WHAT TO WORK ON » Reproduce verbatim the span of the entries below that begins with the line containing "Viewport: 975px width, 781px" and ends with the line containing "I will point(647,143).", including both of those lines.

## START

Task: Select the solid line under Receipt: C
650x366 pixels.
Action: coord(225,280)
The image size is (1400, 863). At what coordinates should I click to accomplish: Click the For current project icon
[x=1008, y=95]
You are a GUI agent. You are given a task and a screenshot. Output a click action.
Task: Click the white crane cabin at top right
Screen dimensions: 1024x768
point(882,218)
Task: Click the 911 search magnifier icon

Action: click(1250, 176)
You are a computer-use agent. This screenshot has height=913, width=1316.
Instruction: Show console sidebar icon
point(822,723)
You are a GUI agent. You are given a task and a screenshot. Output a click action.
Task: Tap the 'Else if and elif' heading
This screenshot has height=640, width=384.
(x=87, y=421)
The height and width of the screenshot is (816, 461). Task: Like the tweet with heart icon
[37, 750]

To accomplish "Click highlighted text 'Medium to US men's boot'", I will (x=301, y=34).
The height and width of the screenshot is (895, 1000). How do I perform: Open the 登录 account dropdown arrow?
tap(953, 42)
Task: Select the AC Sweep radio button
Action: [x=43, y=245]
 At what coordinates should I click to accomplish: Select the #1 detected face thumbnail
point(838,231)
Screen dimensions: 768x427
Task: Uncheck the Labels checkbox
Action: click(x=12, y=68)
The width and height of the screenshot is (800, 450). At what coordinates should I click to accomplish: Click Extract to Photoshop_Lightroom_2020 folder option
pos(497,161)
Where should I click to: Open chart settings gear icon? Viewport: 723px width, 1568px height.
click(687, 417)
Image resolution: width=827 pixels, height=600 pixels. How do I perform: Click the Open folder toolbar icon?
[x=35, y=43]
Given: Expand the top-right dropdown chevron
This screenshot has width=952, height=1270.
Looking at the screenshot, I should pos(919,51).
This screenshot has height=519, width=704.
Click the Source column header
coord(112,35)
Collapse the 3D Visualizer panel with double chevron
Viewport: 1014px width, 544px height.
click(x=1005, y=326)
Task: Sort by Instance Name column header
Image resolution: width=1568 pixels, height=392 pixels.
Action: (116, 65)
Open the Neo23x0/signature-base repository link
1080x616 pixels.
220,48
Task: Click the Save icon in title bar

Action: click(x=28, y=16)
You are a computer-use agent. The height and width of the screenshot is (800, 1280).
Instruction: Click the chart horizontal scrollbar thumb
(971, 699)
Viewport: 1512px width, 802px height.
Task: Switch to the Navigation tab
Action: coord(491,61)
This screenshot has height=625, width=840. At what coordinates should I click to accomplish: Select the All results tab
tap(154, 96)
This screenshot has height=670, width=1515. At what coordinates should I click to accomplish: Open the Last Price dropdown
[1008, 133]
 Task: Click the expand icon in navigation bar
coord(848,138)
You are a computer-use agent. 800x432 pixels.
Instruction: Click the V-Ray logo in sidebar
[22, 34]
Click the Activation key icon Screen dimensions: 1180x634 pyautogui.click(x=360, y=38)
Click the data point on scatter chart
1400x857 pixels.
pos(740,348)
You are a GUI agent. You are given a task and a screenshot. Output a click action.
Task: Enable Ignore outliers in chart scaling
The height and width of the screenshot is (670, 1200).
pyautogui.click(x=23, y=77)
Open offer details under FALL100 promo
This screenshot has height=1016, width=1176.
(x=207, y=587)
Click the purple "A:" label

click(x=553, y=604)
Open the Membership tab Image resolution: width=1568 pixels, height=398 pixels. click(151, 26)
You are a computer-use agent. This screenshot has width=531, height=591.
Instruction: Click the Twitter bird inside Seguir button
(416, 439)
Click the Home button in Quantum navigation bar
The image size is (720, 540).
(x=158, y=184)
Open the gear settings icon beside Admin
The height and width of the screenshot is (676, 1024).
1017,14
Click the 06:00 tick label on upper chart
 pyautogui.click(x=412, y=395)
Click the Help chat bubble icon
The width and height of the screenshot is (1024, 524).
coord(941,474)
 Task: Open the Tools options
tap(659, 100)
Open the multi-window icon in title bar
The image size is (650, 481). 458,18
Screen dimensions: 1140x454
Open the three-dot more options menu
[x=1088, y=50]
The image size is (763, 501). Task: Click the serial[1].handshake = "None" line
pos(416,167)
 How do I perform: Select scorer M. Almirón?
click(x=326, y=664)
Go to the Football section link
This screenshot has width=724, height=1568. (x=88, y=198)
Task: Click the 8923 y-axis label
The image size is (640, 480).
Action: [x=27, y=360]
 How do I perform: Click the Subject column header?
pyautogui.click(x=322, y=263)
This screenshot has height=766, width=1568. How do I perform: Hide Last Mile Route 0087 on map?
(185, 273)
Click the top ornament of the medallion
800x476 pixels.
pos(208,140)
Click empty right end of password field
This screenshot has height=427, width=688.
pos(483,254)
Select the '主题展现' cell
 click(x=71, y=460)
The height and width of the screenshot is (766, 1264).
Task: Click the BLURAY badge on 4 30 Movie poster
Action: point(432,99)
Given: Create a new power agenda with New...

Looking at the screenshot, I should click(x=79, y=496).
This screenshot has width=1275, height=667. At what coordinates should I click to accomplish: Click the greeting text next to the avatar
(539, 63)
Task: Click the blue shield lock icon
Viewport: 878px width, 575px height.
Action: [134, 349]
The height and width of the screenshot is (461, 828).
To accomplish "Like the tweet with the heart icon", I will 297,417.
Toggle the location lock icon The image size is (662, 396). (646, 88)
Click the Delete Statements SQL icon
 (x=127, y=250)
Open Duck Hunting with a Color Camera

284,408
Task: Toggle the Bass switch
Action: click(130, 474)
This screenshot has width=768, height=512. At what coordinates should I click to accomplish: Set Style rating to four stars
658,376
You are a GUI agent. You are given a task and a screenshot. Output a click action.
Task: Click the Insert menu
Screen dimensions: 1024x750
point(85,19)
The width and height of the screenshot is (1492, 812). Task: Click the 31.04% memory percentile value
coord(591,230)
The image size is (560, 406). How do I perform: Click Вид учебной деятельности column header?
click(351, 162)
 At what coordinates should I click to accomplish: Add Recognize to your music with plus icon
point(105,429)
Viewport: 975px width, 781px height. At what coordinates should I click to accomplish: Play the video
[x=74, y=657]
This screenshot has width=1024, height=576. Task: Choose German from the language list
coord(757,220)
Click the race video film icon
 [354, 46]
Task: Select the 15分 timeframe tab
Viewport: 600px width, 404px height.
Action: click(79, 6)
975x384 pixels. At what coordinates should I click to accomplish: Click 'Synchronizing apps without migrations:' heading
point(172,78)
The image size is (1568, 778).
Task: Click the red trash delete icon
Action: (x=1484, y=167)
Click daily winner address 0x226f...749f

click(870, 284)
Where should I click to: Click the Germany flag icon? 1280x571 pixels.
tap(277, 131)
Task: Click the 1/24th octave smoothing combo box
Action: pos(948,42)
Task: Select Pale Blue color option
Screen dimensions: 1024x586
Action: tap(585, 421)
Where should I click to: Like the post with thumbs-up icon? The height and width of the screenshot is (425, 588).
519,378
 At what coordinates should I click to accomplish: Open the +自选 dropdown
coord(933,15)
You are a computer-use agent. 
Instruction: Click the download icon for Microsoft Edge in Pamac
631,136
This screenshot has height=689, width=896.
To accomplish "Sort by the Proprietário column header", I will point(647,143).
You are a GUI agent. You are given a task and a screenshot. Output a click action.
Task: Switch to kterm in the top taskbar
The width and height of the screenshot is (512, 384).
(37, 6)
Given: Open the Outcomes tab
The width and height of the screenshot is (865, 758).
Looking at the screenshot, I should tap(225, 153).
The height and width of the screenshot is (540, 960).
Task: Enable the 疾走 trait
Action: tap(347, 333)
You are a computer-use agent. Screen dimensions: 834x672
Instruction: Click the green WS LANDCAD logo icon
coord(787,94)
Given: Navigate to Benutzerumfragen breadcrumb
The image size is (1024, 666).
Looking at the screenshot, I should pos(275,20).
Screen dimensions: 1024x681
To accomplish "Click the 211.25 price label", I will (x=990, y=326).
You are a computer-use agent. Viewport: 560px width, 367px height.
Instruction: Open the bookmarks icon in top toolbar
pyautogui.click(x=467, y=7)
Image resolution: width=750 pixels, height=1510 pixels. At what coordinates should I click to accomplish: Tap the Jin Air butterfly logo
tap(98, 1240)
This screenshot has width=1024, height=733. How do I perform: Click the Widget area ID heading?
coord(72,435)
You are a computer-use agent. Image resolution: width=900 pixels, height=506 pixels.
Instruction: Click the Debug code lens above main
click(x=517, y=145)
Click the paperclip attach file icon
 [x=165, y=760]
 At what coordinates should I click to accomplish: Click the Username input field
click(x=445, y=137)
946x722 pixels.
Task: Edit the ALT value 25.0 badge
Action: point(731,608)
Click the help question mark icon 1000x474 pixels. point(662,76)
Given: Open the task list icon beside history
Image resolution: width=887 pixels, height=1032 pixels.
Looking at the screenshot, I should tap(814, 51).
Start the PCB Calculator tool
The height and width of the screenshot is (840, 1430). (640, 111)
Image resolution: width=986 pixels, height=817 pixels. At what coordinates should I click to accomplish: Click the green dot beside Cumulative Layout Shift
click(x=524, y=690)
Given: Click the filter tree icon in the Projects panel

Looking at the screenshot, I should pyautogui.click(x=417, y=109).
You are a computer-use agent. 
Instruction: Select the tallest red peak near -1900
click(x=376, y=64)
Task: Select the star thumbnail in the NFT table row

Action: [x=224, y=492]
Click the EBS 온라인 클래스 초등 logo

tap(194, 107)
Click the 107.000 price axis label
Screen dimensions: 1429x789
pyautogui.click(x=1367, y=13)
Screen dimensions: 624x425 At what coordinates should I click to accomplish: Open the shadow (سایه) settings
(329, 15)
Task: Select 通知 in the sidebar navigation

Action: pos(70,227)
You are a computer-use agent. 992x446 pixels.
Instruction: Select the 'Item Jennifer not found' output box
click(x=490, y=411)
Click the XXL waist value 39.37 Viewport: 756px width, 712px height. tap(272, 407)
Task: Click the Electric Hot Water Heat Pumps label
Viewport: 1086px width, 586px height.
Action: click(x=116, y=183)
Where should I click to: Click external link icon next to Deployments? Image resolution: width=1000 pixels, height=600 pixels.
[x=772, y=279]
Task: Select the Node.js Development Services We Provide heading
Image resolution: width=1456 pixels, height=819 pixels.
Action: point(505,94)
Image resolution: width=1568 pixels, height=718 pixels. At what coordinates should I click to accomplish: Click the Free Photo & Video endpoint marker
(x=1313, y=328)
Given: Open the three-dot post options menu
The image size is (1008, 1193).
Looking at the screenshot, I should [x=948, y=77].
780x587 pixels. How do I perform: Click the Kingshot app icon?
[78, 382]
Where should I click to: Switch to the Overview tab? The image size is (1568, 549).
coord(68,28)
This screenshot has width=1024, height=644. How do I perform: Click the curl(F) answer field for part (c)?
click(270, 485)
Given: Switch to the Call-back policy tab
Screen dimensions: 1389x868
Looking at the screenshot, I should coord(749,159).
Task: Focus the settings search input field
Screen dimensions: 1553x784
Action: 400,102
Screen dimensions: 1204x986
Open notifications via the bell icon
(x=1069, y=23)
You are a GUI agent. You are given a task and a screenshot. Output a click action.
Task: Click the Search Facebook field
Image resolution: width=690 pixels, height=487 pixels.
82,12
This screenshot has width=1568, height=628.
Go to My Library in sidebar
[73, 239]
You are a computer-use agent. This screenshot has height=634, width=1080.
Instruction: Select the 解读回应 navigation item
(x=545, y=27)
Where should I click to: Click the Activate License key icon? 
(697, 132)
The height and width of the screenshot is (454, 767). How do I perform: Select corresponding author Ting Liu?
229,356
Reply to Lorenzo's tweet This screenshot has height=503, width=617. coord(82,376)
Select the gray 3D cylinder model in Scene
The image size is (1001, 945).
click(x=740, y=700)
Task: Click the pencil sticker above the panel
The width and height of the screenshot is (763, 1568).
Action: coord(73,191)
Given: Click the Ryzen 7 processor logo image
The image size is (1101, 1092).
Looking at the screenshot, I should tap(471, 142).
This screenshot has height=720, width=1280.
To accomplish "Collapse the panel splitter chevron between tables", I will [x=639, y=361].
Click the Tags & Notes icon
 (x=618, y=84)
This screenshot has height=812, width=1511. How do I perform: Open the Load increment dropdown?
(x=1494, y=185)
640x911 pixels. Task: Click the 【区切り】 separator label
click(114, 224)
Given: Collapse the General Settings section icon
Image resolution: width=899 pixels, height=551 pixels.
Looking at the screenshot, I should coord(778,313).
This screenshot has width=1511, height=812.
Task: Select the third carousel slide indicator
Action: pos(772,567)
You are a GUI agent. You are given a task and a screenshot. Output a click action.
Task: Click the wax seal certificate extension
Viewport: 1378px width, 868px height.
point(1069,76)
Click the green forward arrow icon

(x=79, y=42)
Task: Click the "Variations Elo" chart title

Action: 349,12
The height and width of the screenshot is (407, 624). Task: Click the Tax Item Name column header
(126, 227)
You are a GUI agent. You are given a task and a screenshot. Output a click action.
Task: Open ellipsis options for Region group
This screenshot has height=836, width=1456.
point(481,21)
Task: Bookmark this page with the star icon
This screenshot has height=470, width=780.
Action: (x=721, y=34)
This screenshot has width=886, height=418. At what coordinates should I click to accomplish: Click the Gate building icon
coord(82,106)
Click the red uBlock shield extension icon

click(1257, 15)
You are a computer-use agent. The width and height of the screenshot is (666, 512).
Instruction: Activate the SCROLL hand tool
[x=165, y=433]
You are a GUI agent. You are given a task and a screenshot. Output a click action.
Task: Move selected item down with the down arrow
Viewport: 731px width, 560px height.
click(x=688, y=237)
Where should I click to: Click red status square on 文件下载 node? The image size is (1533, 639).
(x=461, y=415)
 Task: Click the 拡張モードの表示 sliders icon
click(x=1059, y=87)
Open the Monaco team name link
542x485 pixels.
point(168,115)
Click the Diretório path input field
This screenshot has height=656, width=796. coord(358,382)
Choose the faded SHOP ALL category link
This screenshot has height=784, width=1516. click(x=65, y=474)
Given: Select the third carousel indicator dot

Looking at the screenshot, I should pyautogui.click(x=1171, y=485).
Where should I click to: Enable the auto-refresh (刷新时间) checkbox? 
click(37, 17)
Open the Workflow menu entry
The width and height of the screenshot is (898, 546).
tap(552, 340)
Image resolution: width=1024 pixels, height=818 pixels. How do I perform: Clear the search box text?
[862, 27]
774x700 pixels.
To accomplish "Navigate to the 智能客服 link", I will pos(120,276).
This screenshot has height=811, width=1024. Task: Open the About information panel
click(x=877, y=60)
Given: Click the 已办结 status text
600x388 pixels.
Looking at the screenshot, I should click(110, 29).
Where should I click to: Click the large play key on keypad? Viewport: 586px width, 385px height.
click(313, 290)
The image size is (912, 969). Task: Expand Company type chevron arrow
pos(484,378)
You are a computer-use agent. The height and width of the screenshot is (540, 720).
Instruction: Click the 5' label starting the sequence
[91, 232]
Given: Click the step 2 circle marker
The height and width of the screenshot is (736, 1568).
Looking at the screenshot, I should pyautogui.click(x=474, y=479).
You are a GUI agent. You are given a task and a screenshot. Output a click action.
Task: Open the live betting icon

## END

THE RESULT »
Viewport: 975px width, 781px height. At what coordinates should I click to accomplish: Play the video
[x=74, y=657]
This screenshot has width=1024, height=576. Task: Choose German from the language list
coord(757,220)
Click the race video film icon
 [354, 46]
Task: Select the 15分 timeframe tab
Viewport: 600px width, 404px height.
Action: click(79, 6)
975x384 pixels. At what coordinates should I click to accomplish: Click 'Synchronizing apps without migrations:' heading
point(172,78)
The image size is (1568, 778).
Task: Click the red trash delete icon
Action: (x=1484, y=167)
Click daily winner address 0x226f...749f

click(870, 284)
Where should I click to: Click the Germany flag icon? 1280x571 pixels.
tap(277, 131)
Task: Click the 1/24th octave smoothing combo box
Action: pos(948,42)
Task: Select Pale Blue color option
Screen dimensions: 1024x586
Action: tap(585, 421)
Where should I click to: Like the post with thumbs-up icon? The height and width of the screenshot is (425, 588).
519,378
 At what coordinates should I click to accomplish: Open the +自选 dropdown
coord(933,15)
You are a computer-use agent. 
Instruction: Click the download icon for Microsoft Edge in Pamac
631,136
This screenshot has height=689, width=896.
To accomplish "Sort by the Proprietário column header", I will point(647,143).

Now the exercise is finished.